* [Problems and tasks]:
a) Reproduce the crime books list word for word from "3. Hypothermia by" to "takes the case.".
b) Answer these questions from the crime books list:
(i) Who compiled the list?
(ii) Where is Darkside set?
(iii) How long ago did Merete Lynggaard vanish?
c) According to the crime books list, why did the books get collected together on the page?

* Begin Quoted text *

The Sunday Times has pulled together the best 50 crime and thriller novels of the past five years. From Lee Child to Gillian Flynn, Gerald Seymour to C J Sansom, these are the books that have made our hearts race and our pulses jump.

Split into the twenty-five best crime books and twenty-five best thrillers, the list below has been compiled by The Sunday Times‘s regular crime fiction and thriller reviewers, Joan Smith and John Dugdale.

See the list online at www.thesundaytimes.co.uk/book, or you can view it on their digital special edition which has the first chapters of all the books on the list.

We wanted to celebrate this fantastic selection of crime books and have collected them together here for you to enjoy, in no particular order.

Best crime books:

1. The Vault by Ruth Rendell
Chief Inspector Reg Wexford has retired. Wexford takes great pleasure in his books, but, for all the benefits of a more relaxed lifestyle, he misses being the law. But a chance meeting in a London street, with someone he had known briefly as a very young police constable, changes everything.

2. Ghost Riders of Ordebec by Fred Vargas
Commissaire Adamsberg takes a case far outside of his jurisdiction: the disappearances of evildoers who have been visited by a band of ghostly horsemen.

3. Hypothermia by Arnaldur Indridason
One cold autumn night, a woman is found hanging from a beam at her holiday cottage. At first sight, it appears like a straightforward case of suicide. Maria had never recovered from the death of her mother two years previously and she had a history of depression. But then the friend who found her body approaches Detective Erlendur.

4. The Collini Case by Ferdinand von Schirach
For thirty-four year, Fabrizio Collini has worked diligently for Mercedes Benz. He is a quiet and respectable person until the day he visits one of Berlin’s most luxurious hotels and kills an innocent man. Young attorney Caspar Leinen takes the case.

5. Darkside by Belinda Bauer
It is freezing mid-winter on Exmoor, and in a close-knit community where no stranger goes unnoticed, a local woman has been found murdered in her bed. This is local policeman Jonas Holly’s first murder investigation. But he is distracted by anonymous letters, accusing him of failing to do his job.

6. Mercy / The Keeper of Lost Causes by Jussi Adler-Olsen
Copenhagen detective Carl Morck has been taken off homicide to run a newly created department for unsolved crimes. His first case concerns Merete Lynggaard, who vanished five years ago. Everyone says she’s dead. Everyone says it’s a waste of time. He thinks they’re right. The voice in the dark is distorted, harsh and without mercy.

* End Quoted text *
* Begin Source material *

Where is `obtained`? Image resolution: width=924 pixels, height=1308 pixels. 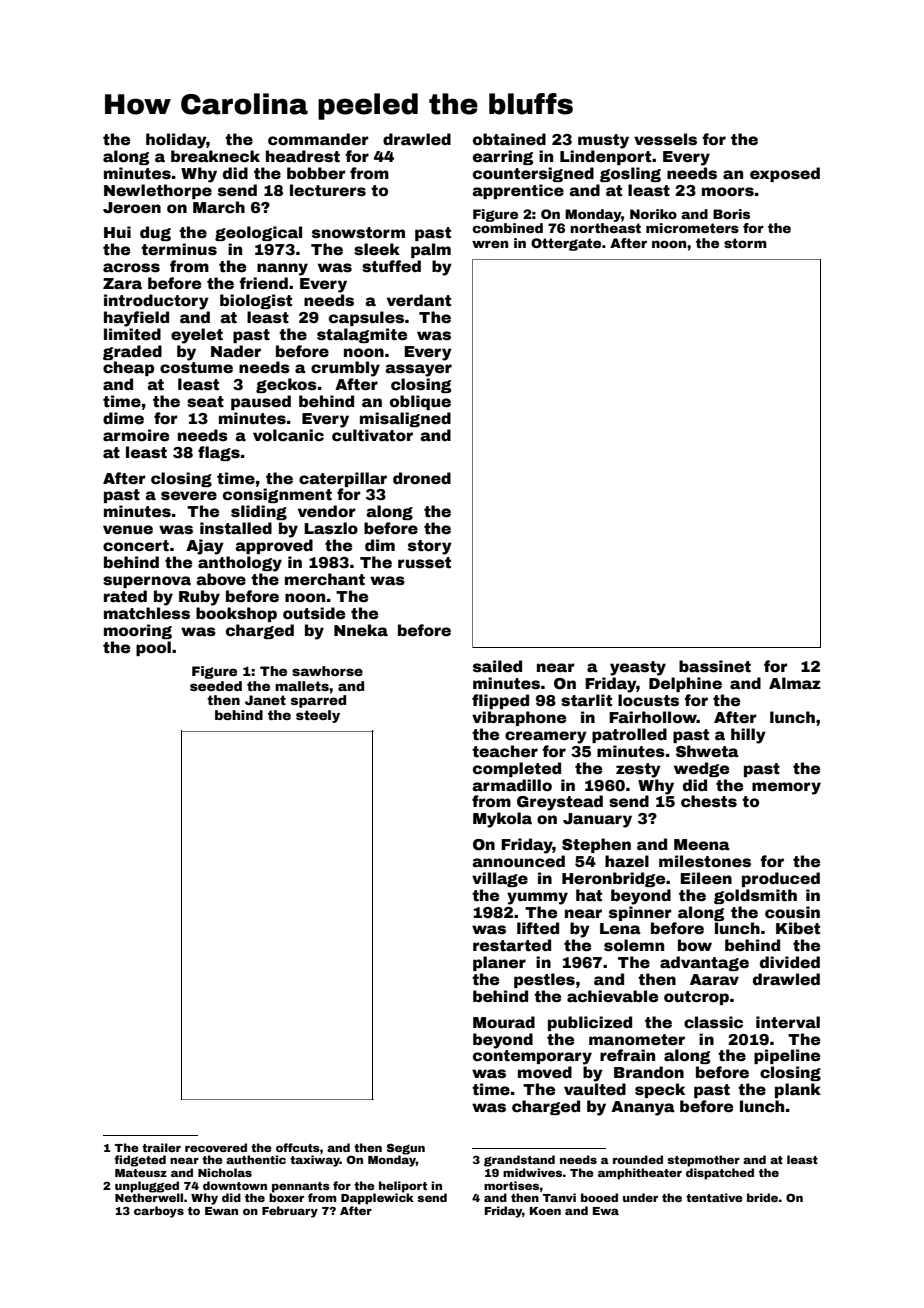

* End Source material *

* [Task results]:
a)
3. Hypothermia by Arnaldur Indridason
One cold autumn night, a woman is found hanging from a beam at her holiday cottage. At first sight, it appears like a straightforward case of suicide. Maria had never recovered from the death of her mother two years previously and she had a history of depression. But then the friend who found her body approaches Detective Erlendur.

4. The Collini Case by Ferdinand von Schirach
For thirty-four year, Fabrizio Collini has worked diligently for Mercedes Benz. He is a quiet and respectable person until the day he visits one of Berlin’s most luxurious hotels and kills an innocent man. Young attorney Caspar Leinen takes the case.

b)
(i) Joan Smith and John Dugdale, The Sunday Times's regular crime fiction and thriller reviewers.
(ii) Exmoor.
(iii) Five years ago.

c) They were collected together because the writers wanted to celebrate what they call a fantastic selection of crime books, gathered for readers to enjoy in no particular order.